Why a Grape Turns Into a Fireball in a Microwave

Nuking a grape produces sparks of plasma, as plenty of YouTube videos document. Now physicists think they can explain how that energy builds up.
bunch of grapes
Akram Elsaiegh/EyeEm/Getty Images

The internet is full of videos of thoughtful people setting things on fire. Here’s a perennial favorite: Cleave a grape in half, leaving a little skin connecting the two hemispheres. Blitz it in the microwave for five seconds. For one glorious moment, the grape halves will produce a fireball unfit for domestic life.
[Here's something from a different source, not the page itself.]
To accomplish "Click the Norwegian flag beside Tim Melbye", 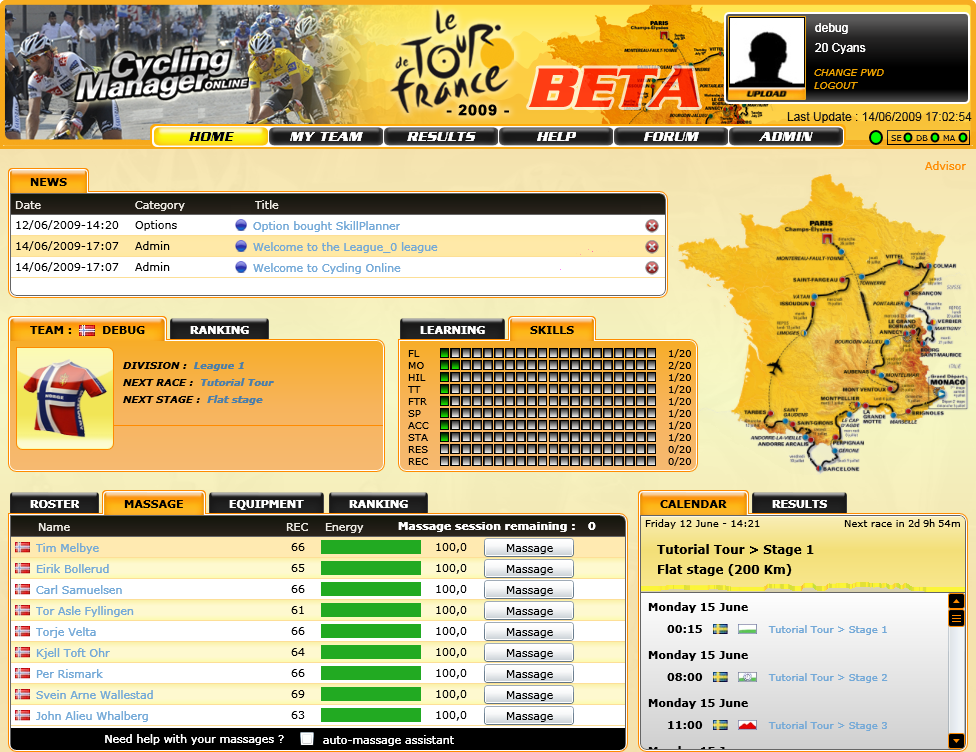I will point(22,548).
Physicist Stephen Bosi tried the experiment back in 2011 for the YouTube channel Veritasium, in the physics department’s break room at the University of Sydney. On camera, he and the show’s host whooped in the glow of the grape. “Who needs drugs?” Bosi yells in the video, as a particularly psychedelic plume erupts. Off-camera, they discovered they had burned the interior of the physics department microwave.

Hamza Khattak

It’s a crowd pleaser, as long as you avoid melting your kitchen appliances. But it turns out, even after millions of YouTube views and probably tens of scorched microwaves, no one knew exactly why the fireball forms. Popular online explanations usually say that the grape halves act like an antenna, and they somehow direct microwaves onto the small bridge of skin to ignite the initial spark. But nobody had actually done the math to prove it. After several summers of microwaving grape-shaped objects and simulating the microwaving of those objects, a trio of physicists in Canada may have finally figured it out.
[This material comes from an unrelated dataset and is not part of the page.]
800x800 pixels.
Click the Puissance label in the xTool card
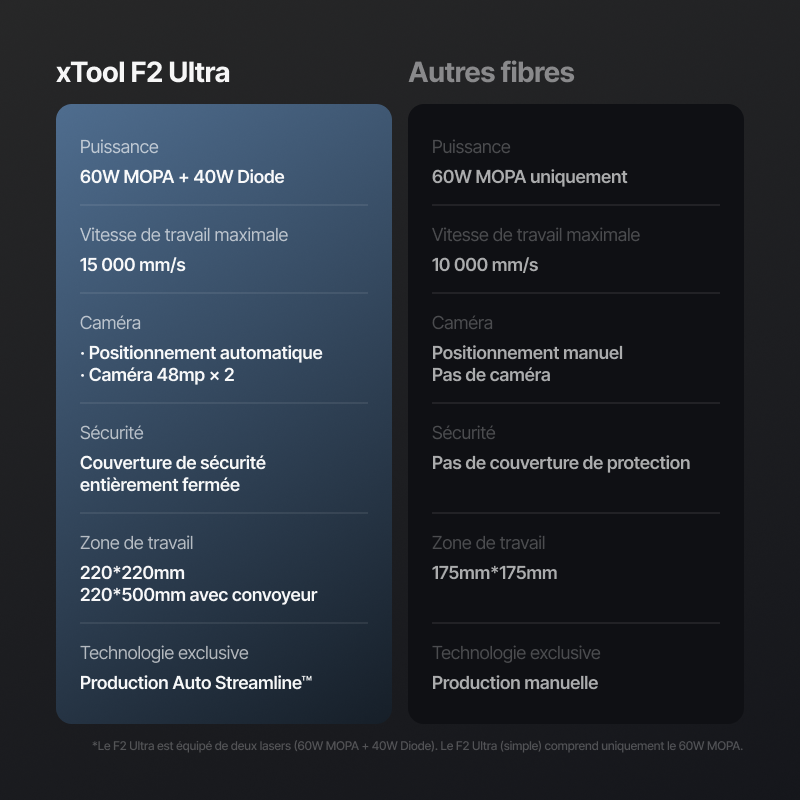click(119, 147)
The physicists point out that people have let themselves be distracted by the fireball: It’s “exciting and memorable” but “of secondary interest,” they write in a paper that appears today in the Proceedings of the National Academy of Sciences. The fireball is merely a beautiful, hot blob of loose electrons and ions known as a plasma. The most interesting science is contained in the steps leading up to the plasma, they say. The real question is how the grape got hot enough to produce the plasma in the first place.

So they revved up their microwave, grape after grape. They made grape replicas out of plastic beads soaked in water. They figured out a way to microwave the grape and its replicas right to the brink of plasma formation, but never letting the sparks actually fly. They even replaced the door to their microwave with a more transparent mesh so they could film the grapes more clearly.
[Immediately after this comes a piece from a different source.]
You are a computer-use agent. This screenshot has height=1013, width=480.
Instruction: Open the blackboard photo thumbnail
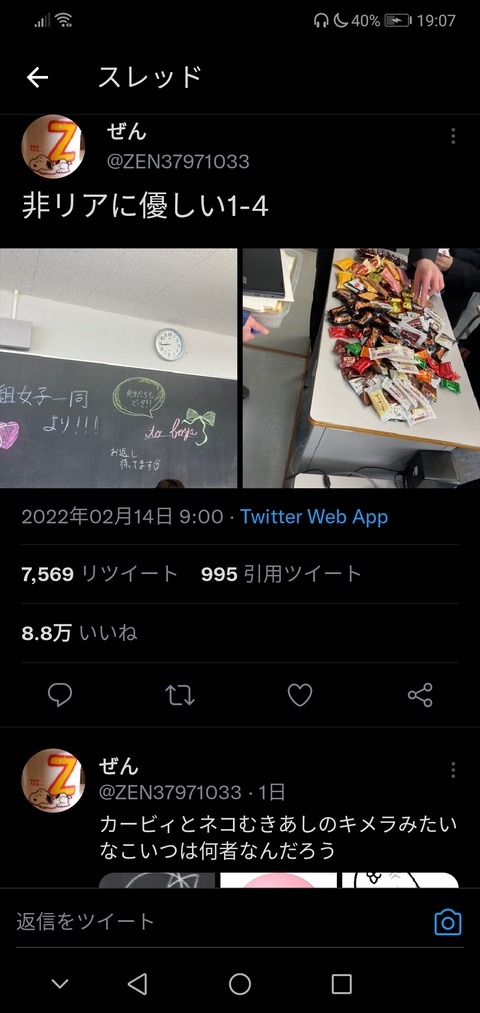(118, 368)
Their conclusions: The grape is less like an antenna and more like a trombone, though for microwaves instead of sound. When you play a trombone, you push vibrating air into it. The trombone will only sustain vibrations of a particular wavelength—the musical note you hear—depending on where you’ve positioned the slide. Only certain wavelengths, known as standing waves, fit perfectly inside the trombone. As vibrating air of various wavelengths enter the trombone, the standing waves add constructively, while other wavelengths cancel each other out. In other words, the trombone amplifies the standing waves and mutes all others.

The grape, incidentally, is the perfect size for amplifying the microwaves that your kitchen machine radiates. The appliance pushes microwaves into the two grape halves, where the waves bounce around and add constructively to focus the energy to a spot on the skin. Both grape halves happen to focus the energy to the same tiny point. That intense energy jostles the atoms and molecules at that spot, heating them up so much that they can no longer hold onto their electrons, which turns them into a plasma—and boom, fireball.

A common misconception is that the microwave acts on the grape from the outside in, like frozen meat defrosting, says physicist Pablo Bianucci of Concordia University, who worked on grape simulations included in the paper. Instead, it’s important to think of the microwave interacting with the grape as a whole, with the wave entering the fruit and bouncing around its confines like an excited puppy.

They also found that the shape of the two grape halves and the little bridge of skin connecting them is not important. You can make the fireball by microwaving two whole grapes sitting side by side, for example. And it doesn’t even need to be a grape. “Anything grape-sized will work, if it’s watery enough,” says physicist Hamza Khattak, a graduate student at McMaster University who did much of the microwaving. They demonstrated this point by making fireballs out of microwaved gooseberries, large blackberries, and even quail eggs.

But it wasn’t just snack time for these physicists. The work has more serious applications too, Bosi says. His experiments with grape balls of fire began and ended with the 2011 YouTube video, but his curiosity did not. “I’m impressed with the scientific depth of the paper,” wrote Bosi in an email. In particular, he notes that authors came up with mathematical rules for describing the grape hotspot. They could conceivably shrink these rules to a smaller scale, to create similar hotspots in nanoparticles, for example. Scientists use heated nanoparticles to make very precise sensors or to facilitate chemical reactions, says Bianucci.

Still, the case isn’t completely closed. During all their microwaving, they noticed that two grapes placed side by side repeatedly bump into each other, back and forth. They don’t know why that happens, and they’ll be studying that next, says Bianucci.

For those studies, they’ll probably stick with the plastic grape replicas, rather than the fruit. “That's because they don’t go bad,” says Khattak. Maybe they could try raisins.